Later, Angel runs into Lilah while looking over Connor, who's now living outdoors with a bunch of homeless people. Angel threatens her into telling him which Wolfram & Hart client is buying the Axis of Pythia from Gwen. Gunn rests up in bed while Fred releases her feelings about the overwhelming elements of her life - Gunn's brief death and her constant responsibilities in the gang - as she yells at Gunn and finally breaks down into tears.

Angel finds Gwen on the way to deliver the Axis and the two fight. Gwen repeatedly tries to shock Angel to death, which causes his heart to beat for a moment and the two kiss. Both are surprised by the sudden life to Angel's heart and then bars cover the elevator doorway and Elliot shows up. He explains that because of her terrible theft job, she has to be killed. He had the elevator changed so that Gwen could have no access to an electrical charge that would allow her to escape when the elevator is filled with gas.

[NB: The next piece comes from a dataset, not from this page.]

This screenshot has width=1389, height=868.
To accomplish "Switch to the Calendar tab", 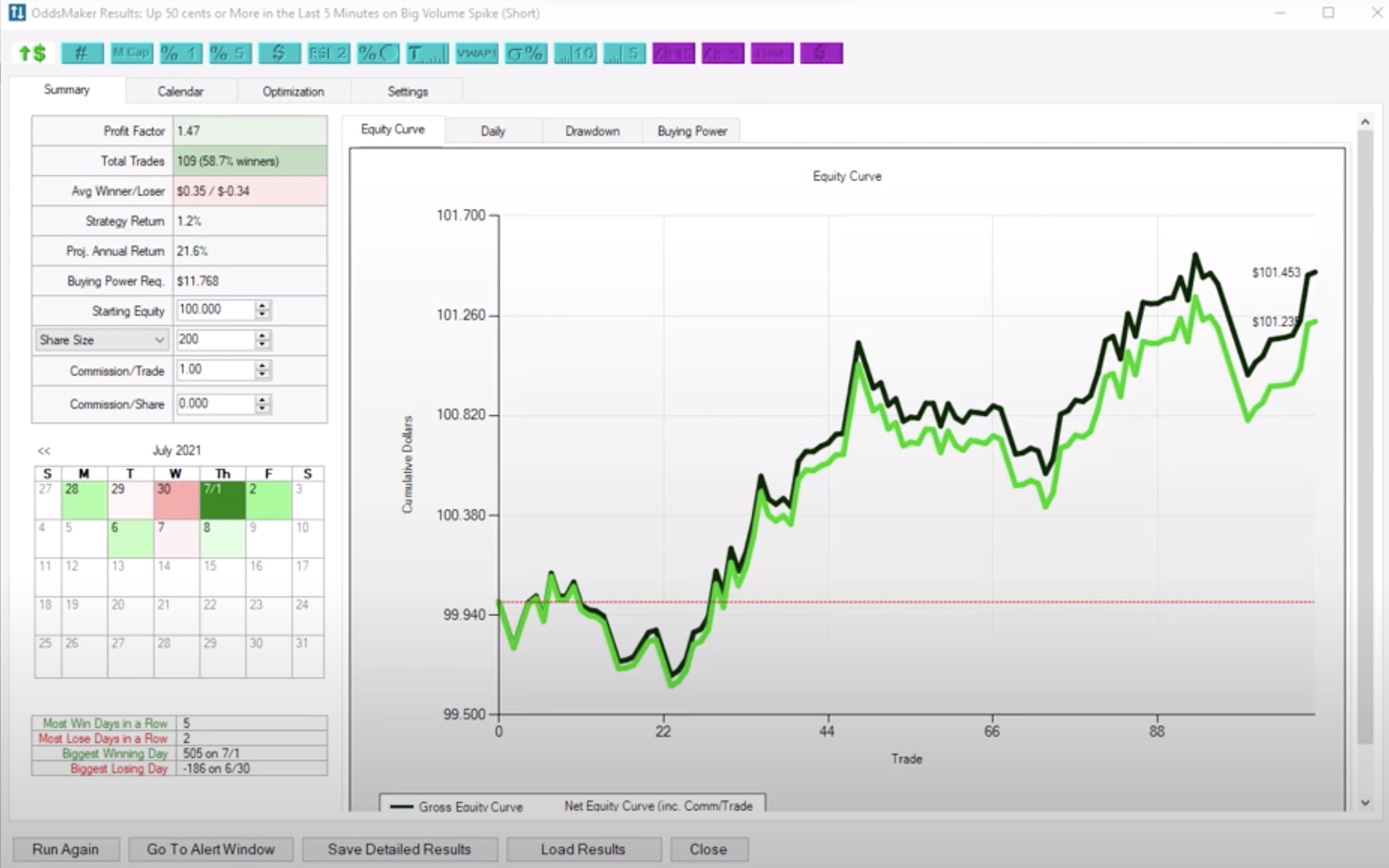I will point(179,91).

Once the door closes, Gwen struggles not to inhale while Angel punches a hole through a thick plastic wall until Gwen can reach the wires and the two are able to escape. Angel fights with Elliot's lackeys while Gwen focuses her attention on Elliot. Angel stops her from killing him and then she lets him have the Axis. Back at the hotel, one of the rooms glows a bright gold while Gunn and Fred wait impatiently outside the closed door. Angel exits the room, leaving a still slightly glowing Axis behind him. The three sit around the lobby and talk about what Angel saw and try to deal with her new role. Meanwhile, high up in the heavens, Cordelia watches over the three and shouts at them to free her from her "higher" life.

==Production details==
Actress Alexa Davalos says she had "5 minutes of training" from stunt coordinator Mike Massa right before filming the fight scene with Angel.

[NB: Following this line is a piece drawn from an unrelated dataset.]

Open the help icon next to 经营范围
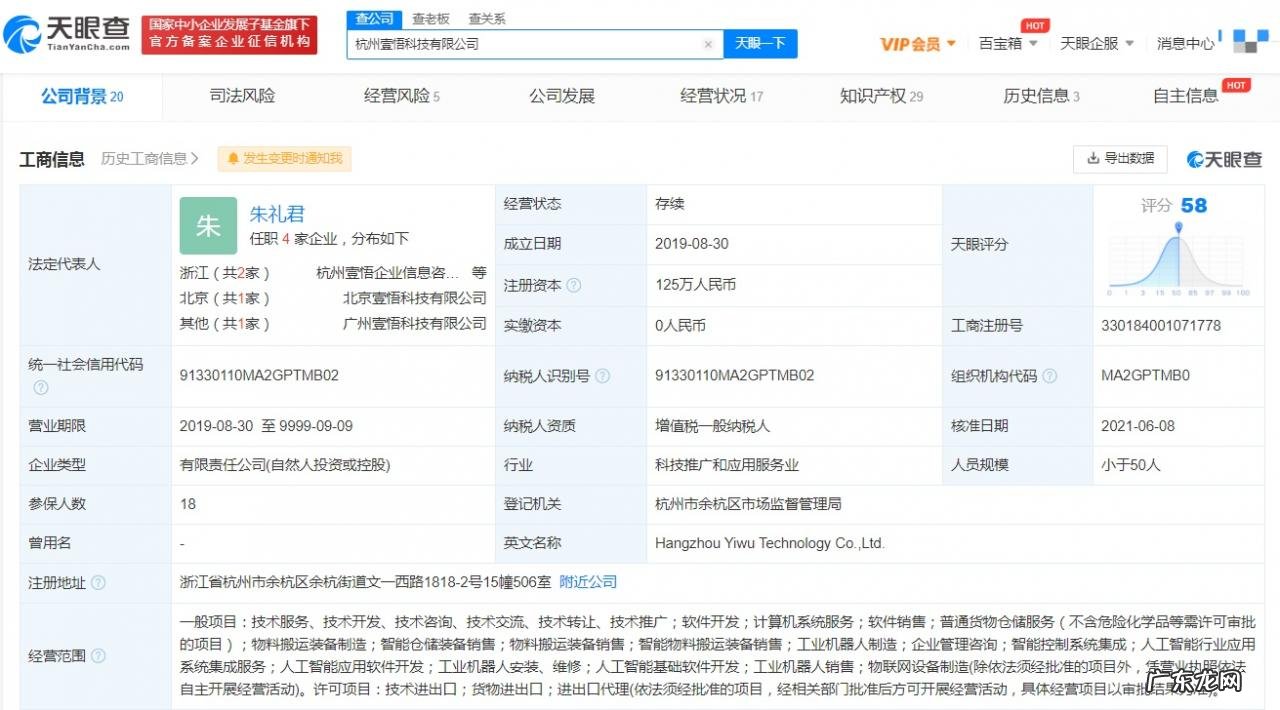1280x710 pixels. pos(97,657)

Tammy Kinsey comments on the cinematic experimentation in this episode, beginning with the close-up of Cordelia's eye that is reminiscent of the 1977 film Powers of Ten. Abbott says that the zoom-out at the end of the episode from the hotel to a cityscape to Cordelia "suggests the value of shifting frames of reference. Here we see the world of the story as viewers and the visual comprehension of a Higher Power simultaneously."